I remembered that story recently when I read that the number one vegetable eaten by American toddlers is – guess what? – the French fry. I have even seen babies drinking soda from baby bottles and once heard of a 6-month-old child given a fast food kid’s meal as her first solid food.
We have all seen the desperate television pleas for money to feed starving children in developing nations around the world. But the cold, hard truth is that while most American children are not starving, far too many are indeed malnourished. Malnutrition includes obesity, which means too many calories are consumed at the expense of critical nutrition. According to the American Academy of Pediatrics in a groundbreaking policy statement last month, this is not just unfortunate in a nation of such plenty. It is, in fact, damaging children in ways from which they cannot and will not recover.
If you do not remember anything else about the details, remember this. Our nation’s pediatricians say the first 1,000 days, just over the first two years of a baby’s life, are critical to brain development and can lay the foundation for good health or a lifetime of chronic health problems. Adequate nutrition leads to positive outcomes, and poor nutrition leads to lesser outcomes. The pediatricians say no amount of catch-up later in life can reverse what has not been done during the earliest days of life. Says Lucy Sullivan, head of the nonprofit program 1,000 Days, “The first 1,000 days matter for all that follow.” Roger Thurow, who wrote a book on the importance of the first 1,000 days, goes even further. He says the challenge is not just to help parents understand that good nutrition is important but that poor nutrition can – and does – do quantifiable damage to developing minds and bodies.
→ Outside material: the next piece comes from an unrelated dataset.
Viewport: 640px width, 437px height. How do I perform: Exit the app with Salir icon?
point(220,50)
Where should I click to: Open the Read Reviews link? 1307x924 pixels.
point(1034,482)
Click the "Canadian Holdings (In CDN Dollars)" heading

If that is not enough to get parents’ attention, I don’t know what will.
No one says infant and toddler nutrition is easy, and many of us have experienced the pureed green beans and carrots that ooze out of the sides of baby mouths. Beyond baby behavior, issues of poverty and food insecurity, parents working long hours, food deserts, busy family schedules, and more, roadmaps exist about what we should be feeding the littlest and most vulnerable among us.
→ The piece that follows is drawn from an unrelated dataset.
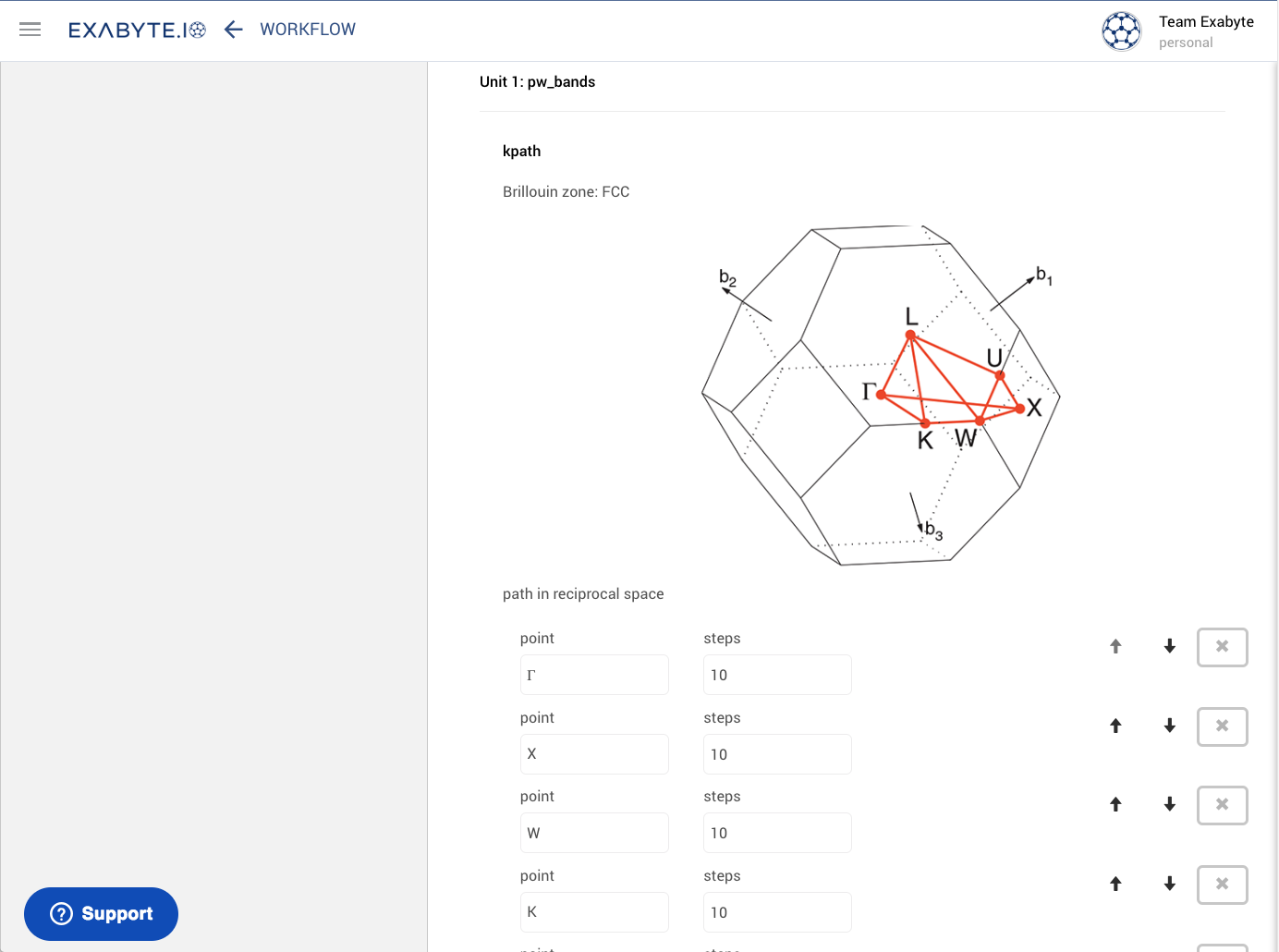
Task: Move the K point row up
Action: (1115, 885)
Pediatricians acknowledge the challenges of quality nutrition for babies in our fastpaced and highly packaged culture. Breastfeeding, they say, can be a powerful protector of young children, supplying both nutrition designed by nature just for babies and moms’ antibodies as protection from disease. They recommend nursing for at least six months before starting solid foods and liquids, even though nursing is a cultural and logistical challenge for many mothers. And, the docs say, it is helpful if mom does not gain too much weight during pregnancy, as that ups the ante for conditions like diabetes and high blood pressure in the future.
The mother whose daughter labeled her a health food nut tried hard to put healthy, unprocessed foods on the family table, and sometimes that worked. Sometimes the family had take-out pizza, and chips and sodas were known to sneak into the house on occasion. They even ate the occasional MRE, meals designed for young, physically active military members, not children in elementary school.
She did not like to think about what her family consumed when she was not in charge. She jokes that her tombstone will read, “She did the best she could.”
That said, all we – parents, grandparents and anyone caring for young children – can do is educate ourselves to provide the freshest, most nutritious fare available to us for them.